Nvidia and IBM unveil Big Accelerator Memory

Recently, Microsoft announced that the DirectStorage API has landed on PCs. This technology allows NVMe SSDs to bypass CPU and memory and transfer data directly to video memory, which can greatly reduce the loading time of Windows games. Nvidia, IBM, and Cornell University have also found a way to make GPUs work seamlessly with SSDs without the need for proprietary APIs. This feature is called Big Accelerator Memory (BaM), and it may be applied to various computing tasks in the future, which will be very helpful for large-scale data workloads.

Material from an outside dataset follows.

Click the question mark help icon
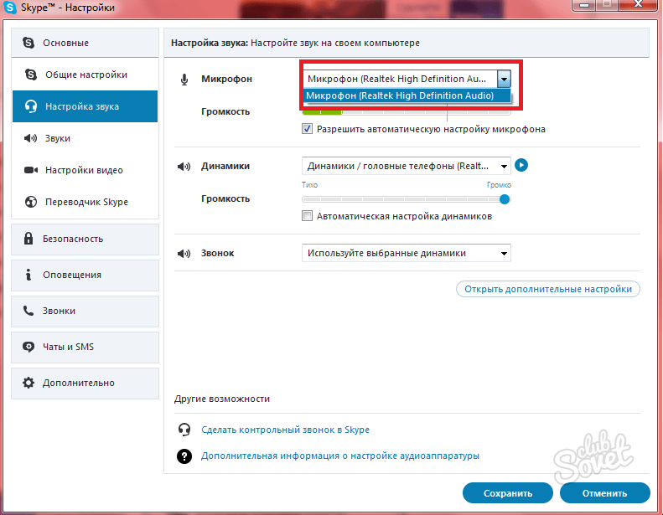The height and width of the screenshot is (515, 663). click(184, 456)
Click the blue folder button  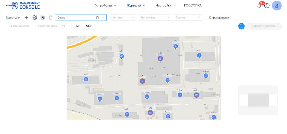[x=242, y=26]
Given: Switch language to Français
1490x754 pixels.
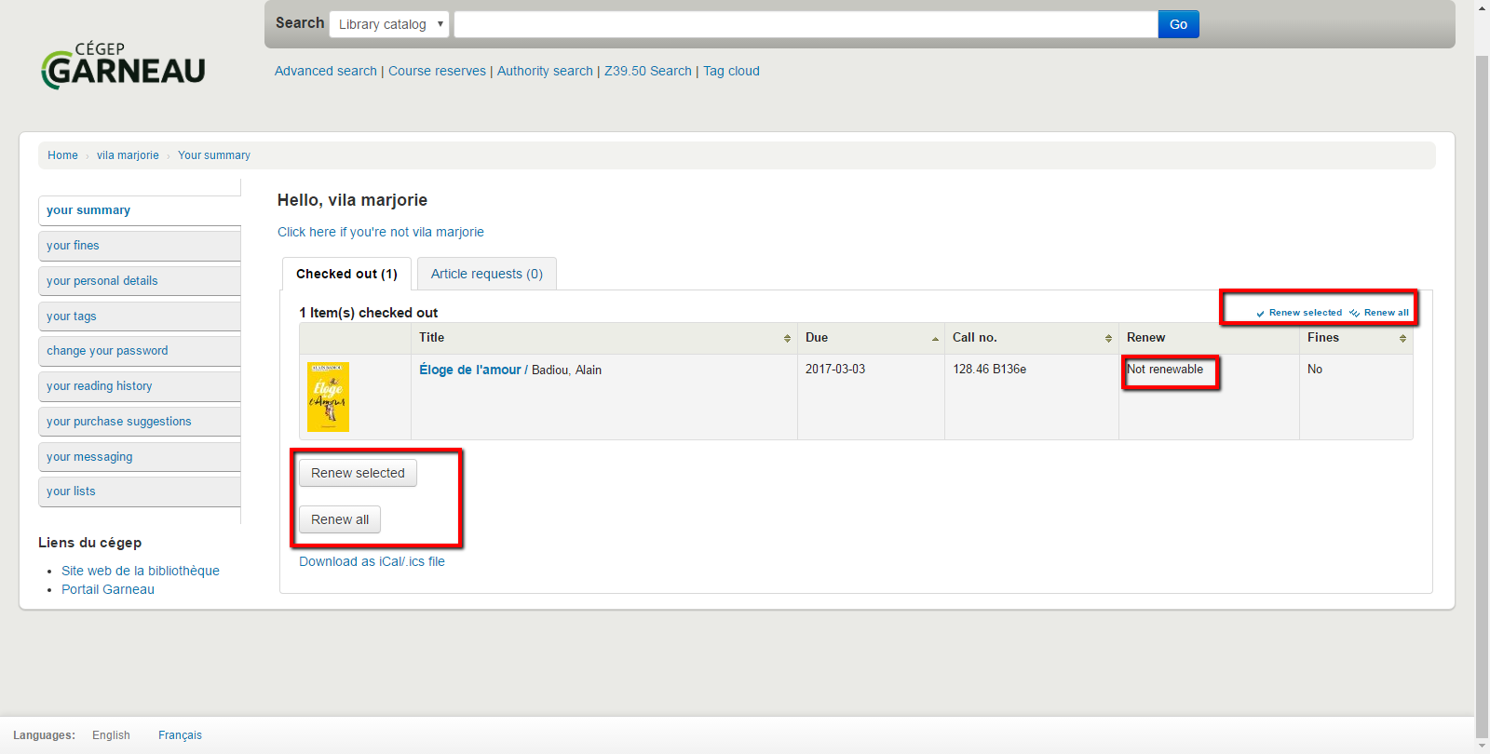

With the continuous development of GPUs, modern GPUs are no longer limited to graphics applications, but also used in various heavy workloads. GPUs are also getting closer to CPUs in terms of programmability and therefore also require direct access to large storage devices. In order to process data more efficiently, GPUs are generally equipped with high-speed large-capacity video memory which is very expensive. For example, the new A100 computing card based on the Ampere architecture is equipped with 80GB of HBM2e memory at a rate of 3.2 Gbps, providing a memory bandwidth of 2 TB/s. However, with the rapid growth of the amount of data processed by the GPU, the existing methods are far from keeping up with the needs of data processing, and it is more urgent and important to optimize the interoperability between the GPU and storage devices.

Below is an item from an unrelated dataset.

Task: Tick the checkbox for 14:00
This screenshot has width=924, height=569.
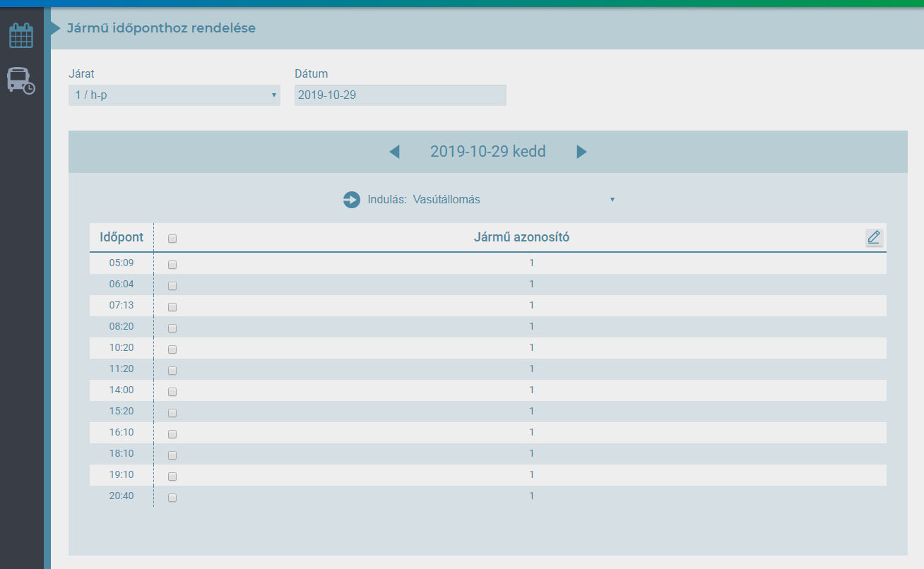Action: point(172,392)
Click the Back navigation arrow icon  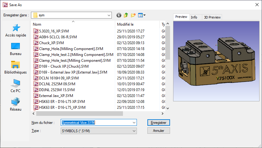click(x=119, y=15)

There are a few key factors involved in improving interoperability between GPUs and SSDs. First, NVMe calls and data transfers place a lot of burden on the CPU, which is an inefficient operation in terms of overall performance and efficiency. Second, the constant operations between the CPU and GPU also greatly limit the effective memory bandwidth used by applications that require large amounts of data. TomsHardware said that the goal of Big Accelerator Memory is to expand GPU memory capacity and increase effective storage access bandwidth while making it easier for GPUs to access massive amounts of data in expanded memory.

Big Accelerator Memory essentially allows NVIDIA GPUs to fetch data directly from system memory and storage devices without the involvement of the CPU. The GPU uses its own video memory as a software-managed cache and uses the PCIe interface, RDMA, and customized Linux kernel drivers to move data, allowing the SSD to directly read and write the GPU’s video memory when needed. If the required data is not available locally, the GPU thread will queue commands for the SSD.

Big Accelerator Memory does not use virtual memory address translation, so serialization events such as TLB misses will not occur. Nvidia and its partners plan to open source the driver to allow others to use the BaM concept.

Big Accelerator Memory

BaM mitigates the I/O traffic amplification by enabling the GPU threads to read or write small amounts of data on-demand, as determined by the compute,” Nvidia’s document reads. “We show that the BaM infrastructure software running on GPUs can identify and communicate the fine-grain accesses at a sufficiently high rate to fully utilize the underlying storage devices, even with consumer-grade SSDs, a BaM system can support application performance that is competitive against a much more expensive DRAM-only solution, and the reduction in I/O amplification can yield significant performance benefit.”